With the successful Cuban Revolution, Che left to emancipate the poor and repressed in other countries. Explaining his actions, he said: “We cannot be sure of having something to live for unless we are willing to die for it”. In battles, he was quite tactical, courageous, fearless and fearsome, with a disdain for death. He was like a man who carried death in his pouch – ever ready to challenge it to a wrestling contest. He said: “Whenever death may surprise us, it is welcome provided our battle cry has reached even one receptive ear and another hand reaches out to take up our arms and keeps shooting.” He was a citizen of the world and it did not matter to him under what sky he fell in battle.
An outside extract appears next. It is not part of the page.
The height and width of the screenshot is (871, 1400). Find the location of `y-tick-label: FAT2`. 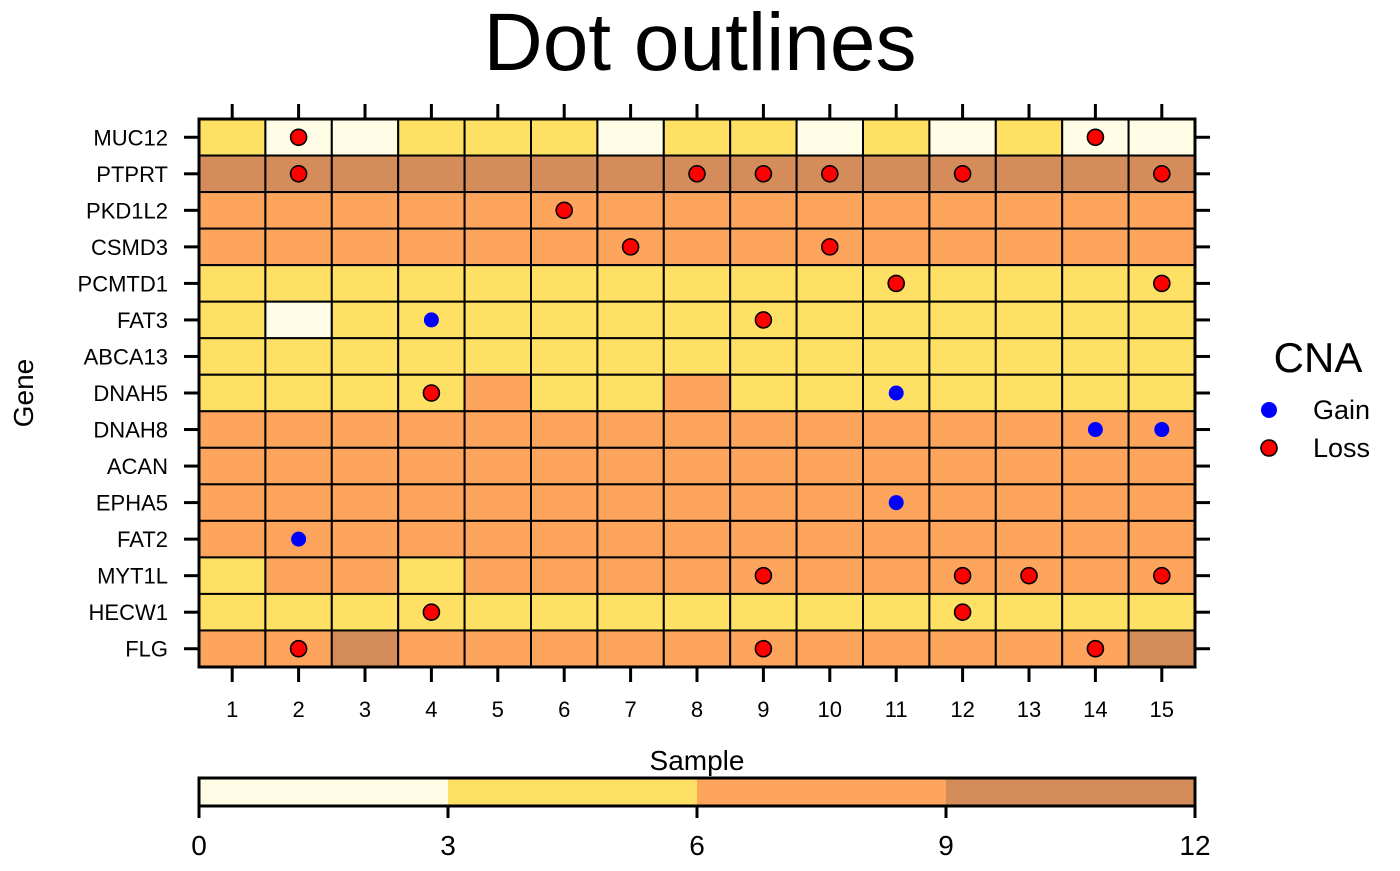

y-tick-label: FAT2 is located at coordinates (142, 540).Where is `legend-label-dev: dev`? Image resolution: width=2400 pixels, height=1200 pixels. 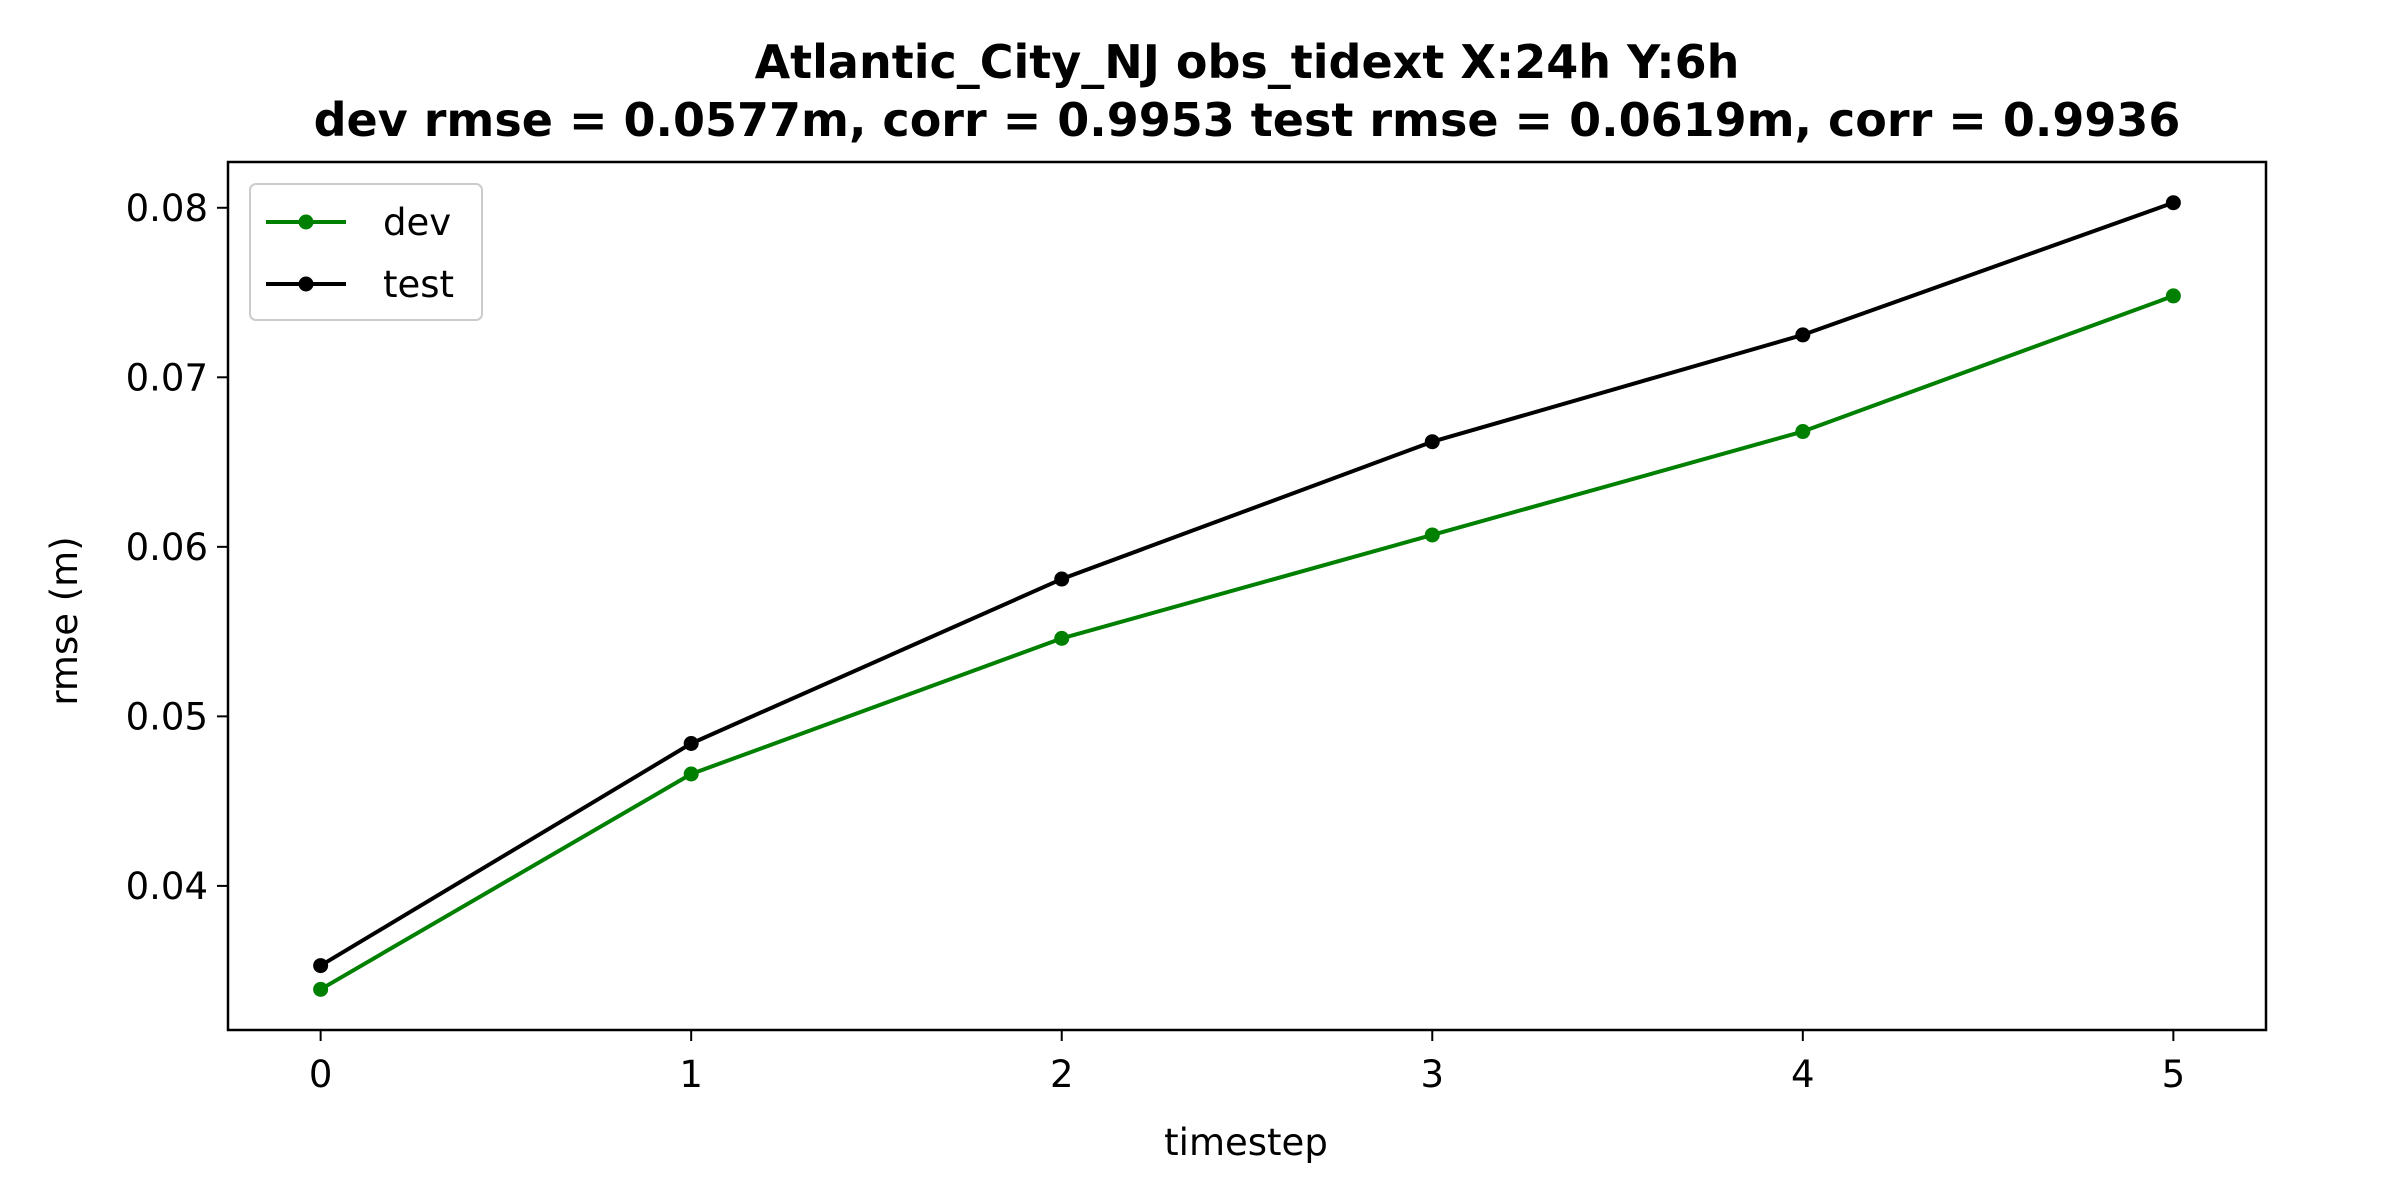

In a 1967 letter to the Tricontinental Solidarity Organisation in Havana, he wrote: “To die under the flag of Vietnam, Venezuela, Guatemala, Laos, Guinea, Colombia, Bolivia or Brazil — to name only a few scenes of today’s armed struggle — would be equally glorious and desirable for an American, an Asian, an African, even an European.”

Che had it all in Cuba; he was an icon of the revolution, was governor of its Central Bank where he made famous its bank note by simply signing ‘Che’ which meant buddy or friend. He was a minister, married, and had five children: Aleida, Hilda, Camilio, Cecilia and Ernesto. He left all these and the comfort of family, to live and fight in the jungles of the world for the poor and lowly. He was in Africa to fight alongside the followers of Patrice Lumumba against the puppet dictatorship of General Joseph Mobutu Seseseko in the Democratic Republic of Congo. His last battle was in the jungles of Bolivia, where on October 8, 1967, his team was out-gunned in a fire fight with the Bolivian Army. With his leg riddled with bullets and his gun knocked off, he shouted at his captors: “Do not shoot! I am Che Guevara and I’m worth more to you alive than dead.”

Che was considered too dangerous to be allowed a trial; the Bolivian government and its American advisers took a decision that he had to be executed. The next morning when a Bolivian officer entered the classroom he was being held, Che told him: “I know you are here to kill me. Shoot, coward, you are only going to kill a man.” True to his words, a man was killed, but a myth was born. The government cut off Che’s arms and buried him in an unknown grave; but he became larger in death even without his remains being discovered until 32 years later. Che, who was 39 when he was executed, has become the ultimate and heroic guerrilla inspiring youth across generations; his youthfulness remains etched in the sub-consciousness of millions of youth across the world who don his t-shirts, wear Che-like berets and carry his banners during protests.

Che is one of the historical figures of humanity who may never die; like John Brown, hung 108 years before his own execution, “His soul’s marching on”.